Halle in Urberach: 37 Jahre lang ein Schwarzbau

Urberach (lö) - Die Stadt muss tief in ihre leere Kasse greifen und die Halle Urberach für rund 2,2 Millionen Euro modernisieren.

Vor allem der Brandschutz ist längst nicht mehr Stand der Dinge - das haben die Kommunalen Betriebe festgestellt, als sie bei der Renovierung des Mehrzweckraums sicherheitshalber eine Risikoanalyse vornahmen. Dabei kam auch heraus, dass die Halle 37 Jahre lang quasi illegal betrieben wurde.

„Auflagen aus der Baugenehmigung von 1975 wurden nicht umgesetzt und es erfolgte auch auch keine behördliche Abnahme“, erklärte Erster Stadtrat Alexander Sturm, als er die Renovierungspläne im Stadtparlament erläuterte. Die Baugenehmigung des Kreises Dieburg sei in sich widersprüchlich gewesen: Anfangs hieß es, dass die tragende Stahlkonstruktion in offener Bauweise errichtet werden könne. Die Auflage, dass dieses Skelett einem Brand 90 Minuten Widerstand leisten muss, stand im Kleingedruckten.

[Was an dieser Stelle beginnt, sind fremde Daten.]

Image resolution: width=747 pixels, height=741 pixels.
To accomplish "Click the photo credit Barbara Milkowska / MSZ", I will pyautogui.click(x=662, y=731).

Wer diesen gravierenden Mangel seinerzeit übersehen hatte, lässt sich laut Sturm nicht mehr feststellen. „Wir sollten alle heilfroh sein, dass nie etwas passiert ist“, sagten Stefan Gerl (AL) und Stefan Junge (SPD). Dieser Erkenntnis müssen sich ihrer Meinung nach die Verantwortlichen der Urberacher Gemeindeverwaltung, des Kreises Dieburg und des Kreises Offenbach, der nach der Gebietsreform den Hallenbau überwachte, stellen.

Blockheizkraft als Notstromaggregat

Die Bauaufsicht in Dietzenbach erlaubt die Benutzung derzeit nur, wenn die Veranstalter eine starke Brandwache organisieren. Wer - wie der Gallus-Kindergarten bei seinem Basar - nicht weiß, dass er die Feuerwehr anfordern muss, darf nur maximal 60 Leute reinlassen. Sobald die Stadt die verschärften Brandschutzauflagen erfüllt hat, sind ohne weitere Genehmigungen wieder Veranstaltungen mit maximal 1 450 Besuchern und Mitwirkenden erlaubt. Dazu muss sie unter anderem eine Sprinkleranlage einbauen, die Notbeleuchtung erneuern und eine leistungsfähige Entrauchungsanlage installieren.

Parallel dazu lässt die Stadt die Haustechnik, die überwiegend noch aus den siebziger Jahren stammt, austauschen. „Die Lüftung läuft ohne Wärmerückgewinnung und hat mit 37 Jahren den Lebenszyklus weit überschritten“, nannte Sturm ein Beispiel. Die Quecksilberdampflampen an der Decke hätten ebenfalls bald ersetzt werden müssen, da es ab 2015 keine Birnen mehr dafür gibt. Ein Blockheizkraft versorgt die Halle Urberach künftig nicht nur mit Strom und Wärme, sondern dient gleichzeitig aus als Notstromaggregat.

2,2 Millionen Euro seien viel Geld für eine Sanierung, räumte Stadtrat Sturm ein. Er ist jedoch sicher, dass es gut angelegtes Geld ist, weil Urberachs gute Stube wieder auf Jahrzehnte für die vielfältigsten Veranstaltungen der passende Rahmen ist. Die Kommunalen Betriebe beginnen dieses Jahr mit den Arbeiten. „Für die Vereine gibt es keine Einschränkungen“, versicherte Sturm. Wenn"s 2013 aber ans Eingemachte geht, muss die Halle eine Weile geschlossen werden.